• Akio Sashima

How Israel’s $1B game business thrives in a cutthroat global industry


GamesBeat: Do we have a user acquisition crisis right now? How should game companies deal with that?

Frankel: We’re looking at the issue in two ways. One, we’re looking at some interesting sources of existing big audiences on mobile platforms that aren’t very widely available. We’re looking at ways to collaborate with those entities and grow our audience through them.

Obviously we’re also putting a lot of emphasis on the growth we have. Right now we have more than 50 people in the company working on user acquisition full time. This is a very important department when it comes to growing the company.

Schliesser: We grew very gradually in the kids’ market, because it’s harder to target those users. Ultimately we achieved 40 million unique monthly active users. When you can get a game in the top 10 in more than 50 countries, that usually does it. Sometimes we do a little bit of user acquisition, but mainly in situations where we want to improve from, say, number 10 to number six.
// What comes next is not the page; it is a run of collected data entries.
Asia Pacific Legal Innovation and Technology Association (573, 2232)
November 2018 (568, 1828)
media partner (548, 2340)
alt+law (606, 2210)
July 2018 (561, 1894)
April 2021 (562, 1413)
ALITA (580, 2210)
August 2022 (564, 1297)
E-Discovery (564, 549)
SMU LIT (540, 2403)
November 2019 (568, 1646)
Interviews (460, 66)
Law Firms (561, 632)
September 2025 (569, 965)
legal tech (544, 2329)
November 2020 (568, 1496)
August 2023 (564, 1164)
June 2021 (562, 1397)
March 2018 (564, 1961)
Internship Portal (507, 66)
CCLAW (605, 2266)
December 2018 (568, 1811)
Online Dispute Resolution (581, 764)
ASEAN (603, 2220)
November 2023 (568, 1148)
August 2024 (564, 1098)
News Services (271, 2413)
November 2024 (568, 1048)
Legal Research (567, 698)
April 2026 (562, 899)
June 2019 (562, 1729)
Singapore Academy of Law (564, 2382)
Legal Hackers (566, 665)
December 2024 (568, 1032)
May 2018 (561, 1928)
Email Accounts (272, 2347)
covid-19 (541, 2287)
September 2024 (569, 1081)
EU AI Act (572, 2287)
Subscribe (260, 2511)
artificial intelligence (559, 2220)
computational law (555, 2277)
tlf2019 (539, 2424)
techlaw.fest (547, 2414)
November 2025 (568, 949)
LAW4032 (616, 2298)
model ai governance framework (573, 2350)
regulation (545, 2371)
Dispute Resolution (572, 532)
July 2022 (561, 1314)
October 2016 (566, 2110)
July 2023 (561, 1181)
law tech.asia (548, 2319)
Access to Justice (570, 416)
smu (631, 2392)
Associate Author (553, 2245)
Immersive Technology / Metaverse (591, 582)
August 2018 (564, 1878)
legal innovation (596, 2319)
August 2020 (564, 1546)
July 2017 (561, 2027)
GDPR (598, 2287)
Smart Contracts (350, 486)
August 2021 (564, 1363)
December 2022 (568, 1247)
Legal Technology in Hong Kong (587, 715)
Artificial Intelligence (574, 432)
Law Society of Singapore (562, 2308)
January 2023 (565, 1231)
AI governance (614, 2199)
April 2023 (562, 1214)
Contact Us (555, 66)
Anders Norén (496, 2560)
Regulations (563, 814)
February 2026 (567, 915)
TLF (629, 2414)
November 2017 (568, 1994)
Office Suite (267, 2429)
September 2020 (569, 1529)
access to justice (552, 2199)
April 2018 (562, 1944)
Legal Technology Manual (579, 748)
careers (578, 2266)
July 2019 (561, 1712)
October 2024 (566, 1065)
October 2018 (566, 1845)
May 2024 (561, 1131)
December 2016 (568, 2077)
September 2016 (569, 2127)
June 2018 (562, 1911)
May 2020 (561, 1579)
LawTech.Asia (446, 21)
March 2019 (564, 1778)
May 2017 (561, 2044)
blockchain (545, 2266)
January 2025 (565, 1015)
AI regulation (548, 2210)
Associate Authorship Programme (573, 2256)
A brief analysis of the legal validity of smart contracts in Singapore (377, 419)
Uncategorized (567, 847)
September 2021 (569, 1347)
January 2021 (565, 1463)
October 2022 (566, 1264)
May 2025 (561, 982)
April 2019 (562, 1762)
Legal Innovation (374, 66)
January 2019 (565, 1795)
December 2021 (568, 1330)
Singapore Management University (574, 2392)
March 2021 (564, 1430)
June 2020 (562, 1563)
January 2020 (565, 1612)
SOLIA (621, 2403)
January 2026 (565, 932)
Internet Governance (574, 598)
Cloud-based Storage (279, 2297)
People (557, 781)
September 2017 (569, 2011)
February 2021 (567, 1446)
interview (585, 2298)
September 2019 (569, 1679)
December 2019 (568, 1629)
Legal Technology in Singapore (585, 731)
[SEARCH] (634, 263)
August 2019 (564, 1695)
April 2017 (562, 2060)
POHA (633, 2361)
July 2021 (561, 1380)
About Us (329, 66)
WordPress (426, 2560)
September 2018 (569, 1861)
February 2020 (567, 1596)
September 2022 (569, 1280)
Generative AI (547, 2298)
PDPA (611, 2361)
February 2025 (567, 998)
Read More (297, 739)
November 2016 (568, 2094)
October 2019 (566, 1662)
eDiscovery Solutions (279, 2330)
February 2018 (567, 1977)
On the mid-core front, with the rising cost of user acquisition, there are all sorts of new calculations around CPI and LTV. It’s a whole science. It’s very complicated and it’s changing every day. You need to keep track of that. The idea of gaming as a service is spreading to other platforms through things like Steam. On the kids’ front we’re cooperating with different stores and releasing subscription-based content. We need to find better ways to adapt the games-as-service model as it becomes a part of bigger games. That’s going to be a challenge.

Levy-Weiss: The reality is that there is a big problem with user acquisition. The main reason is that for a couple of years now, the main channel for user acquisition on mobile has been Facebook. Google has been extremely slow at adapting. Right now they’re catching up with YouTube ads and so forth, but Facebook has moved almost everything to its mobile platform and has close to a billion users globally. It’s become the go-to place for game installs.

In the beginning that was great for the game companies that moved quickly. They could get installs very cheaply in one place. At a certain point, 80 or 90 percent of installs in mobile came from Facebook. But as more and more companies started getting on top of it, and in the last year as Facebook started onboarding more brands and e-commerce companies into in-feed advertising, the prices started to go up and up.

Right now the Facebook inventory is more or less fixed. It’s about one ad for every 10 items in your feed. That’s the way it’s calibrated today. As long as they don’t decide to push more, the inventory is fixed. The number of advertisers is only growing, and so CPI has grown by more than 120 percent over the last year. There’s hopefully going to be a few things that are stopping it now. But the reality is that if it keeps going up, it’s going to be tougher for game companies to succeed, especially smaller game companies.